→ Action item:
In the data below, work out how many lines include the string "target". Only the number should be given.

Items from a dataset

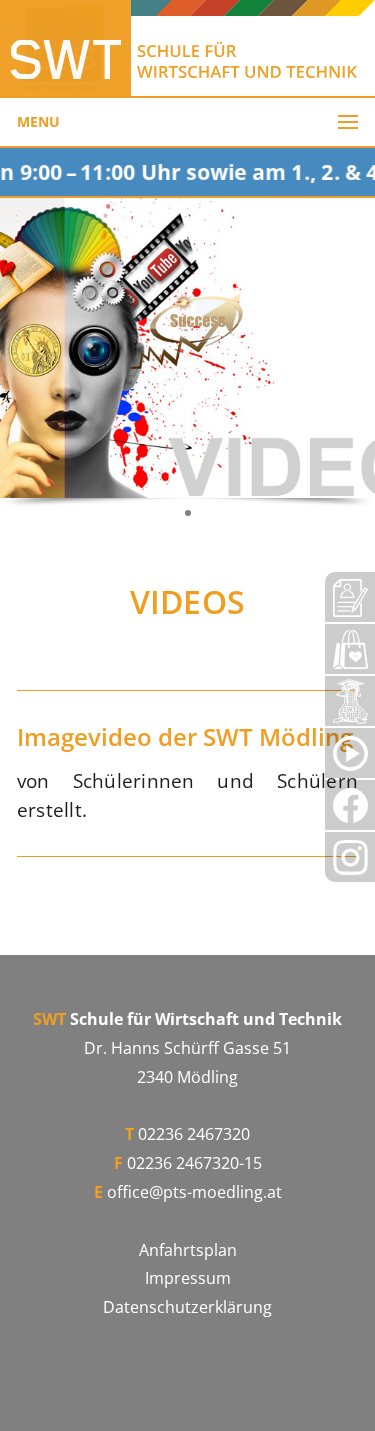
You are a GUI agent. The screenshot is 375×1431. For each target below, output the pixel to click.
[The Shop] (350, 649)
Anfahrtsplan (188, 1250)
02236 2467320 (194, 1134)
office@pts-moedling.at (194, 1192)
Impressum (188, 1278)
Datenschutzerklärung (187, 1307)
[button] (188, 513)
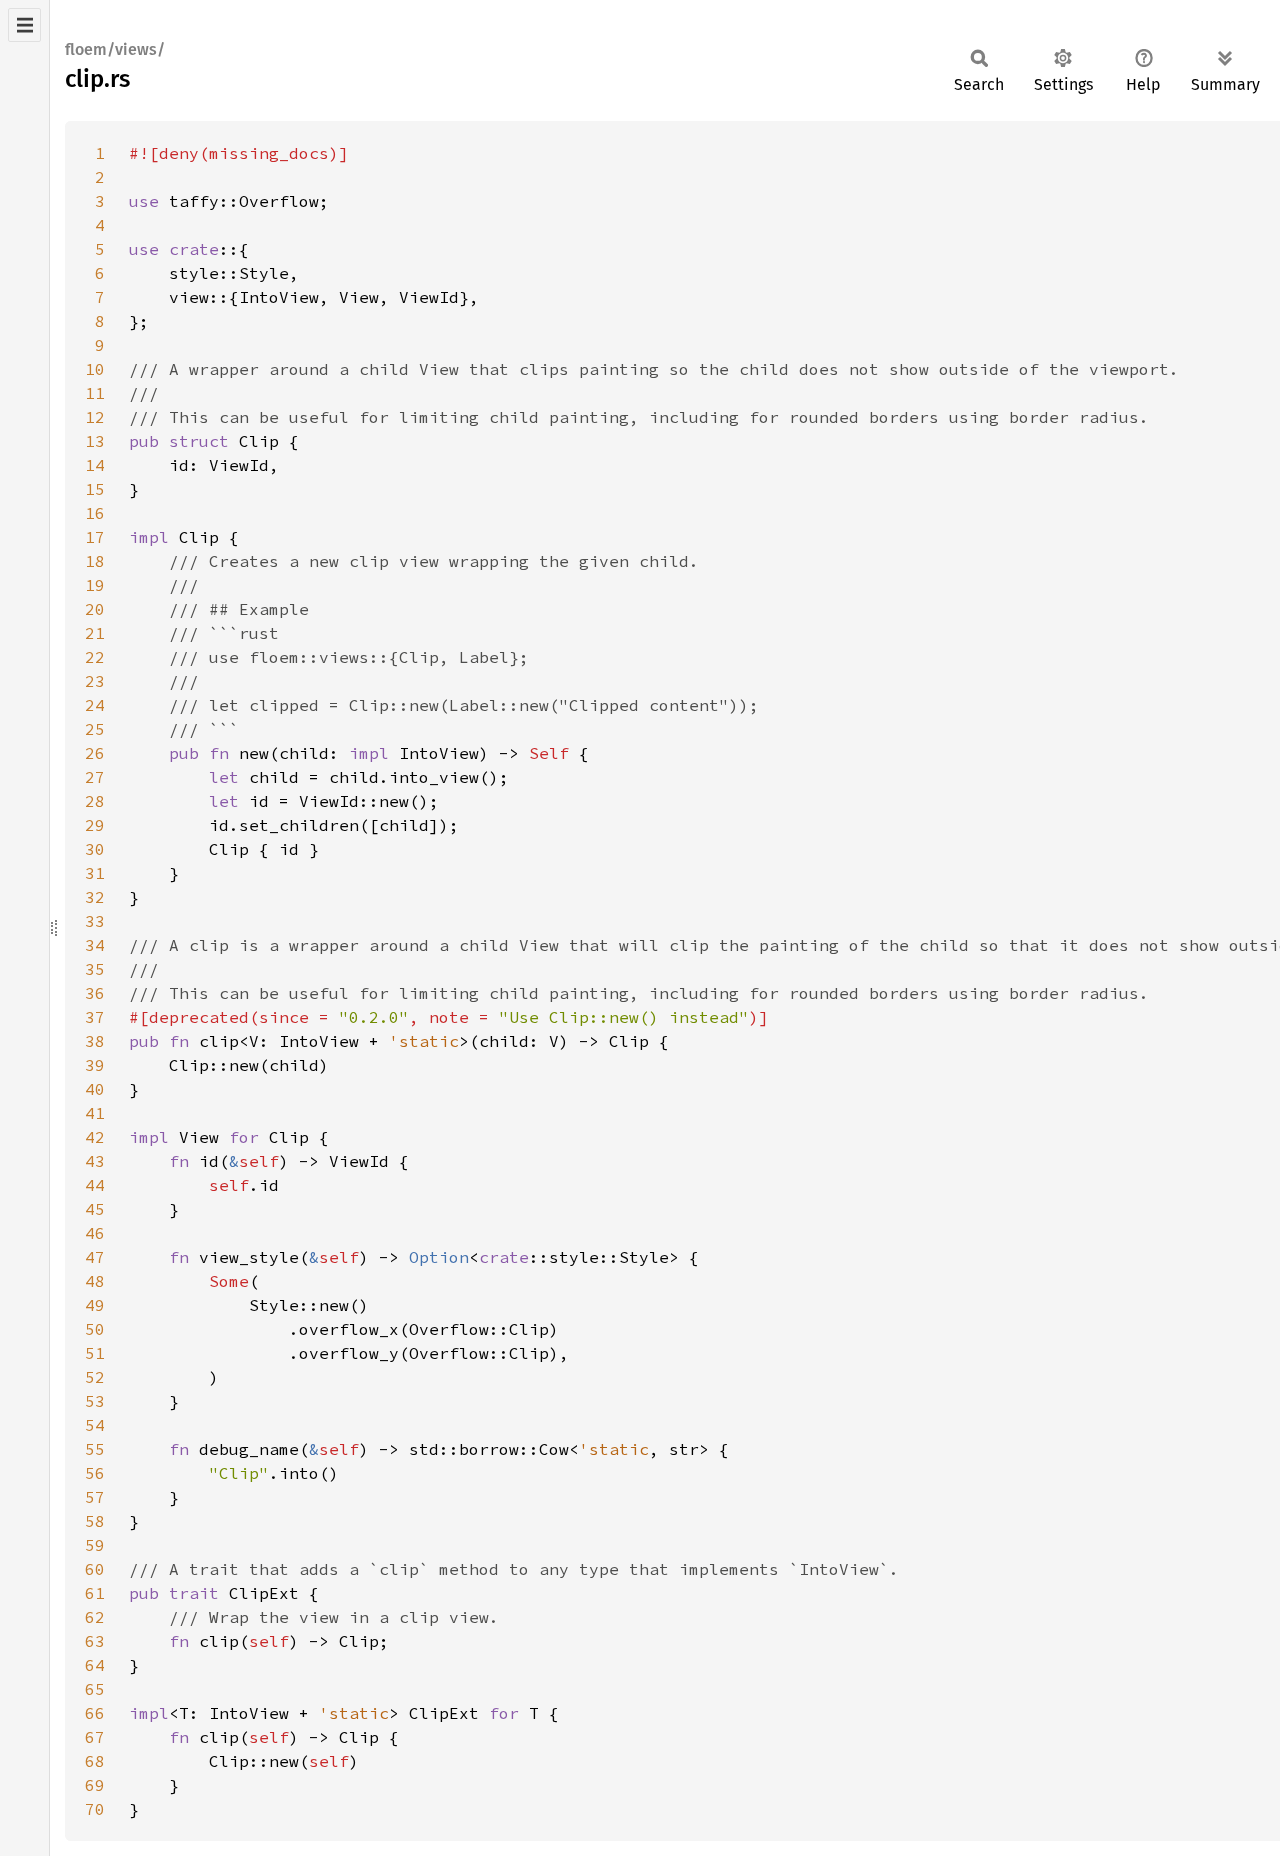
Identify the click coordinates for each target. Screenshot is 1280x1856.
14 (95, 465)
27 (95, 777)
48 (95, 1281)
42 (95, 1137)
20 (95, 609)
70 (95, 1809)
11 (95, 393)
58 (95, 1521)
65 (95, 1689)
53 (95, 1401)
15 (95, 489)
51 (95, 1353)
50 (95, 1329)
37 (95, 1017)
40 (95, 1089)
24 (95, 705)
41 (95, 1113)
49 (95, 1305)
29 (95, 825)
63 (95, 1641)
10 (95, 369)
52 (95, 1377)
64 (95, 1665)
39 (95, 1065)
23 (95, 681)
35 (95, 969)
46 (95, 1233)
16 (95, 513)
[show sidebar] (24, 25)
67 (95, 1737)
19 (95, 585)
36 (95, 993)
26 (95, 753)
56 (95, 1473)
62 (95, 1617)
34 (95, 945)
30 (95, 849)
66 (95, 1713)
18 (95, 561)
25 (95, 729)
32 (95, 897)
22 (95, 657)
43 (95, 1161)
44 (95, 1185)
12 (95, 417)
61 (95, 1593)
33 (95, 921)
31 (95, 873)
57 (95, 1497)
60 (95, 1569)
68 (95, 1761)
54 (95, 1425)
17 (95, 537)
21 (95, 633)
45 (95, 1209)
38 (95, 1041)
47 (95, 1257)
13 (95, 441)
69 (95, 1785)
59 (95, 1545)
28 (95, 801)
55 (95, 1449)
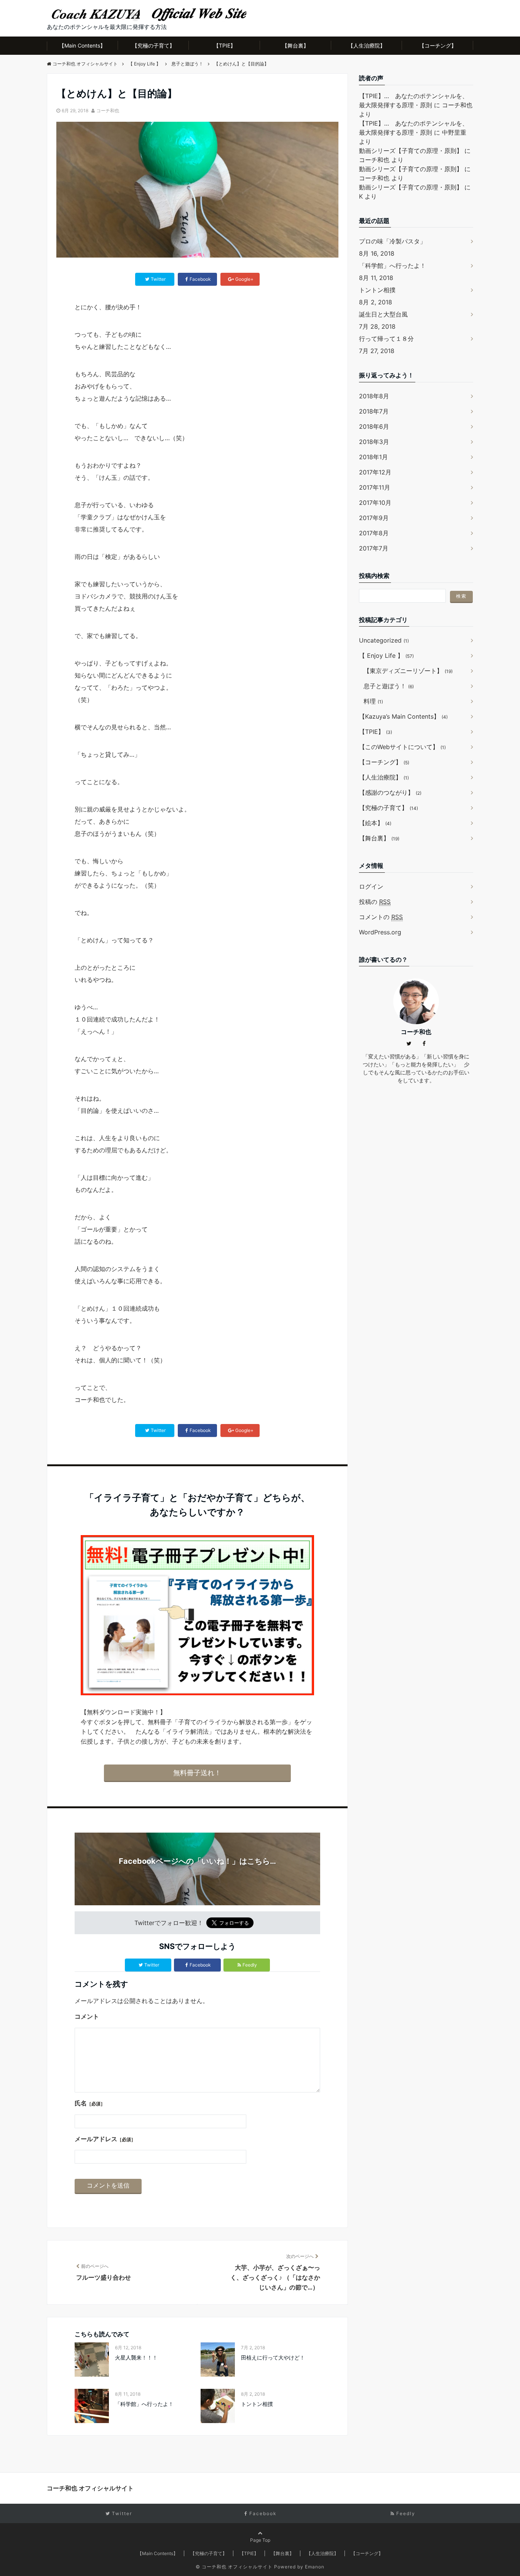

→ Answer section:
2